In my previous post, Hardware rant 2015, some readers reacted to my suggestion that vendors start offering the Intel Xeon E3 v5 in laptop and desktop PCs as if this were an outlandish or impractical idea.
First, doing so requires almost no additional work. Simply substitute 1) the Xeon E3 v5 for the Core i7 gen 6, 2) the server PCH (C236) in place of the desktop PCH (Z170) which are really the same thing as are the two processors, and 3) ECC memory for non-ECC, which has 8 extra bits over the normal 64-bits. The cost of this might one hundred dollars mostly driven by the premium Intel charges, only slightly from the 12% higher cost of memory. (It is the Xeon E5 line that would be seriously impractical in a laptop that an old person could easily carry. A young fit person might claim to not feel the difference between 4 and 15lbs, or 2 and 6kg).
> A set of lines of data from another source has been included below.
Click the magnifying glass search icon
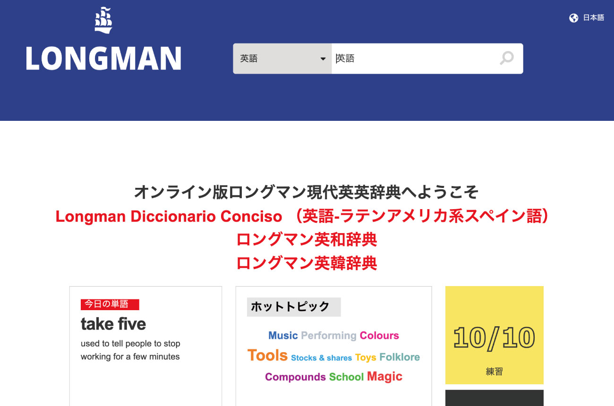Viewport: 614px width, 406px height. point(507,59)
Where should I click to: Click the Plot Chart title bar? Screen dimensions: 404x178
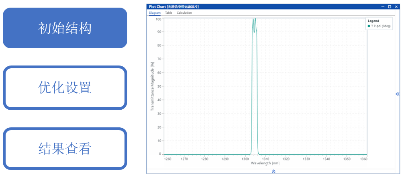point(241,7)
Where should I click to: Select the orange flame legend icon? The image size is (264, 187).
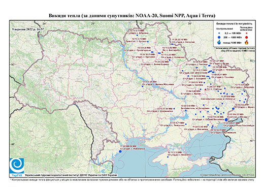pyautogui.click(x=247, y=42)
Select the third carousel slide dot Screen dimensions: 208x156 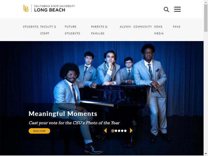point(119,131)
Second, I should explain why ECC memory is so important, far out weighing the extra cost. This is true for user systems, not just servers with 24/7 requirements. As the title states, a PC without ECC protected memory is total crap, no exceptions unless what you do on the PC is totally worthless, which could be the case for a significant market segment.
Basically without any check on memory integrity, we may have no idea when and where a soft error has occurred. Perhaps the only hint being the OS or application crashes for no traceable reason or serious data corruption has already occurred. Let it be clear that soft errors do occur unless you are deep under ground.
Up until the early 1990’s, many if not most PC’s sold as desktops and laptops had parity protected memory. Then in the time frame of Windows 3.x, (almost?) all PC vendors switched to memory with no data integrity protection for their entire lineup of desktop and mobile PCs (with perhaps the exception of dual-processor systems based on Pentium Pro and later, that were subsequently classified as workstations). This was done to reduce cost, eliminating 1/9th of the memory for parity.
All server systems retained parity, and later switched to ECC memory even though entry level servers use the same processor as desktops (either with the same product name, or different). The implementation of memory protection is done in the memory controller, which was on in the north-bridge in the past, and more recently, integrated into the processor itself (starting with Opteron on the AMD side, and Nehalem in the Intel side).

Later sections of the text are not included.